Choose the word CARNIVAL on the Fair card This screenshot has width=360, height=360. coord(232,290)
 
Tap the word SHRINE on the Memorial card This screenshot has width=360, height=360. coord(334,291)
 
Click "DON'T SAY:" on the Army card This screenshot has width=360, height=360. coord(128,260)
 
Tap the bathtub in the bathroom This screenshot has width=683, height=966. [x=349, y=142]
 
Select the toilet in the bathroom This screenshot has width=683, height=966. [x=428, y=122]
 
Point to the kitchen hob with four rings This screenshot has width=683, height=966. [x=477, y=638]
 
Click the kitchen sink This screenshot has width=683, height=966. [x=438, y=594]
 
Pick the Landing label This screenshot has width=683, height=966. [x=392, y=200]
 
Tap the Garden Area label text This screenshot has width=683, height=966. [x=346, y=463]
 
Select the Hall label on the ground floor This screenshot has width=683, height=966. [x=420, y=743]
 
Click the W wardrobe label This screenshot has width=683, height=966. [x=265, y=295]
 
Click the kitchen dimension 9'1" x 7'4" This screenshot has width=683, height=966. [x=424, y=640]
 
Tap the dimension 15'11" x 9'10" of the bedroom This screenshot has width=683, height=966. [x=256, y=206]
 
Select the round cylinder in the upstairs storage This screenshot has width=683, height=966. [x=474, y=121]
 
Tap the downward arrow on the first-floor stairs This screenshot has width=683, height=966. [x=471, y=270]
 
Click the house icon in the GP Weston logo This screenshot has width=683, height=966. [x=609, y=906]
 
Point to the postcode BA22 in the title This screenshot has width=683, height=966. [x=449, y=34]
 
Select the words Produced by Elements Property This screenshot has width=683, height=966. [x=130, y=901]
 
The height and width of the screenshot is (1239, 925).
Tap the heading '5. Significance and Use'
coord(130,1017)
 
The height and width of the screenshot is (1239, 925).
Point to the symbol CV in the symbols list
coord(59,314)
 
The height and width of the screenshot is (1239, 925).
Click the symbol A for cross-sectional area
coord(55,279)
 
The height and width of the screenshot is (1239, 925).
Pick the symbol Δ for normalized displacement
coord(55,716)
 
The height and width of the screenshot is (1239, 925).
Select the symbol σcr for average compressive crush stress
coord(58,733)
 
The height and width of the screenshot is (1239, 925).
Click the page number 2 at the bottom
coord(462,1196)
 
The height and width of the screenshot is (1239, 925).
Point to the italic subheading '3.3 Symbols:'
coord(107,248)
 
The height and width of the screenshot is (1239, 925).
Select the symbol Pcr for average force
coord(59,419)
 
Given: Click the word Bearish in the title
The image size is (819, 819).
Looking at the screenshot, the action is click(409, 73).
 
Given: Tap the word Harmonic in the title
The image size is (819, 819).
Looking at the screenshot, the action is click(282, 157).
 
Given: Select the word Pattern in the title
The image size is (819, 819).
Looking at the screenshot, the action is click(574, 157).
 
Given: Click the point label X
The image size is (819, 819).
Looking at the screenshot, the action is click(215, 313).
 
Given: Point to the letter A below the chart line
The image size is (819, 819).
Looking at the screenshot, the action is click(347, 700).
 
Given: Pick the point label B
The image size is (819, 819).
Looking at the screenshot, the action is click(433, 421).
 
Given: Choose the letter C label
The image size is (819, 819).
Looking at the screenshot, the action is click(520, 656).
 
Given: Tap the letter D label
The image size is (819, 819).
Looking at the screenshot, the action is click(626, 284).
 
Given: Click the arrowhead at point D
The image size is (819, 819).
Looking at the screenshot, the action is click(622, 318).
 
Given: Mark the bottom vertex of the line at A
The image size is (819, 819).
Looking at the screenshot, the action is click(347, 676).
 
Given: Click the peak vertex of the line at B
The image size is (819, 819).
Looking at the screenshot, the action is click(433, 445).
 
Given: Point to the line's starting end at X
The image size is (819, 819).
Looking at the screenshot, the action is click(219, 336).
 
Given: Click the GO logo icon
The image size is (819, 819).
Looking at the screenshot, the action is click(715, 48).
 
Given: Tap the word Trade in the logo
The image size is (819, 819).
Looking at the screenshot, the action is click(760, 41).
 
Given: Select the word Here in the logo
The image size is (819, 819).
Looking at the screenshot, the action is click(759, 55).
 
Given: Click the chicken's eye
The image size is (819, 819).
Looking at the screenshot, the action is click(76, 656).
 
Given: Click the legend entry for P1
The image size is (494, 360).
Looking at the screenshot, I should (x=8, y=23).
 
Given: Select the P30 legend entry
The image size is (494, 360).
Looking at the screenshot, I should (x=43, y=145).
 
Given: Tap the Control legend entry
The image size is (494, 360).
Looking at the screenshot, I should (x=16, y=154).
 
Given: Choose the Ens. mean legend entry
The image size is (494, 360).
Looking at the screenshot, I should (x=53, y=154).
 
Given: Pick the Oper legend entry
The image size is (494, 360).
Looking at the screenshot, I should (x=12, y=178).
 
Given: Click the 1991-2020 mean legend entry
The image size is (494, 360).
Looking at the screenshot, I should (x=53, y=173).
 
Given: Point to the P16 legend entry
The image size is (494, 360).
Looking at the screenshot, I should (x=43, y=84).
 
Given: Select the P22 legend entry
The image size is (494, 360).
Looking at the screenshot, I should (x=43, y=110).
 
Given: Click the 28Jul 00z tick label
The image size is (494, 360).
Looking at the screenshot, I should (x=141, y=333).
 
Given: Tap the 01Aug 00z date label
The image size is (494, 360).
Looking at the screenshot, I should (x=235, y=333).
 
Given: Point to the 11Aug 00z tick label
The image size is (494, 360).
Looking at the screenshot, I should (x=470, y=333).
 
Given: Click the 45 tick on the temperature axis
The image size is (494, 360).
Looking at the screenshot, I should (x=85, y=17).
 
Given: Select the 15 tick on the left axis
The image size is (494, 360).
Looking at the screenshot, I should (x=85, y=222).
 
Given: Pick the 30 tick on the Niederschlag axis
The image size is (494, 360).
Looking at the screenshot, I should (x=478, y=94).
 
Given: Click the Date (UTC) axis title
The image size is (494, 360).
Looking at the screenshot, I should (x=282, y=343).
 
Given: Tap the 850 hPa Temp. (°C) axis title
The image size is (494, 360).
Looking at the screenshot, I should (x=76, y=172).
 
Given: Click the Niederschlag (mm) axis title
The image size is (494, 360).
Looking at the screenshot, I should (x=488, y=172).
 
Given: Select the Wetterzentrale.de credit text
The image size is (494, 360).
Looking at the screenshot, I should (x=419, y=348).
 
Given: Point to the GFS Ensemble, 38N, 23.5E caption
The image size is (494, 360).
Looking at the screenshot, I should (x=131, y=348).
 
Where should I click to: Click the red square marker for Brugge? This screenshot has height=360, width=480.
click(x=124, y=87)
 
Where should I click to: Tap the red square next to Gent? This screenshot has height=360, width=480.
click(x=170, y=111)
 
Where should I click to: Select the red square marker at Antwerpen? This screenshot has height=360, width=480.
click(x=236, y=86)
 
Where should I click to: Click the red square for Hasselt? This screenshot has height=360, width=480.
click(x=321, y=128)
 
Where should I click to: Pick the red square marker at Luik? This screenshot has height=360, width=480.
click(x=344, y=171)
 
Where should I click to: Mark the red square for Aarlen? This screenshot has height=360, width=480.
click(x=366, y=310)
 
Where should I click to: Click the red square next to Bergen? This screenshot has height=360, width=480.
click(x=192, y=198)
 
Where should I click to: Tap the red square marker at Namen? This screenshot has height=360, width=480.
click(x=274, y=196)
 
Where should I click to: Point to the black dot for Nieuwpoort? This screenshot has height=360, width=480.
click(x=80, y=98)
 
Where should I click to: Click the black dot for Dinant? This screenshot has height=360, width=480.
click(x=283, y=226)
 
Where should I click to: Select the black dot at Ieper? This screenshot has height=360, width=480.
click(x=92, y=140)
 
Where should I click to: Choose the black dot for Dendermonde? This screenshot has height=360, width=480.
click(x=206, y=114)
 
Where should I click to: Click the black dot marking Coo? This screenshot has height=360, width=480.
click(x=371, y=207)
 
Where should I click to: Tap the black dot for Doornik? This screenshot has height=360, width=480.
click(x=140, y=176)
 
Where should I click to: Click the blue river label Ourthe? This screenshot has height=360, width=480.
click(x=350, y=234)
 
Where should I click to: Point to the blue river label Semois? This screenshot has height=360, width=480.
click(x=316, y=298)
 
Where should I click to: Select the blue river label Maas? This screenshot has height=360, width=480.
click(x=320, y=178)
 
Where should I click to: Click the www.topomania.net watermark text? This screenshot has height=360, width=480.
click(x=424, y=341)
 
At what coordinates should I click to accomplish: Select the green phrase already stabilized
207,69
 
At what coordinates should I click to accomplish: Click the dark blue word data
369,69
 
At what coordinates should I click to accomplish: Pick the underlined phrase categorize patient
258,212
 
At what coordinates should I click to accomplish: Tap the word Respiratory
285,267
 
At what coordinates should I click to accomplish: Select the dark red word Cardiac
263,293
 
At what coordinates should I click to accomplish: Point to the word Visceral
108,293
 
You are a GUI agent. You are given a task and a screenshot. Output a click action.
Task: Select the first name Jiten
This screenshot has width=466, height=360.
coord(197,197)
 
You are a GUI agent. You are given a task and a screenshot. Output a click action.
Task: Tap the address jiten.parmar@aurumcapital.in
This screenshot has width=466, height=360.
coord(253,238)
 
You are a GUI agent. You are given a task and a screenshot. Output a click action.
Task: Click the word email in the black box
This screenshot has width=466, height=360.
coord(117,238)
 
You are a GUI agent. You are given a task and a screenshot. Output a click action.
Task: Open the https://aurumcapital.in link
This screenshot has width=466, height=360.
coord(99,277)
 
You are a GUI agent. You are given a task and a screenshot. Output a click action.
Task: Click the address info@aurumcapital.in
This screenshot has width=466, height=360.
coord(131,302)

◇ ◇ ◇ ◇ ◇

Copy out every line in the records above that contains the word "floor". Matching is case-sensitive.

Select the Hall label on the ground floor This screenshot has width=683, height=966. [x=420, y=743]
Tap the downward arrow on the first-floor stairs This screenshot has width=683, height=966. [x=471, y=270]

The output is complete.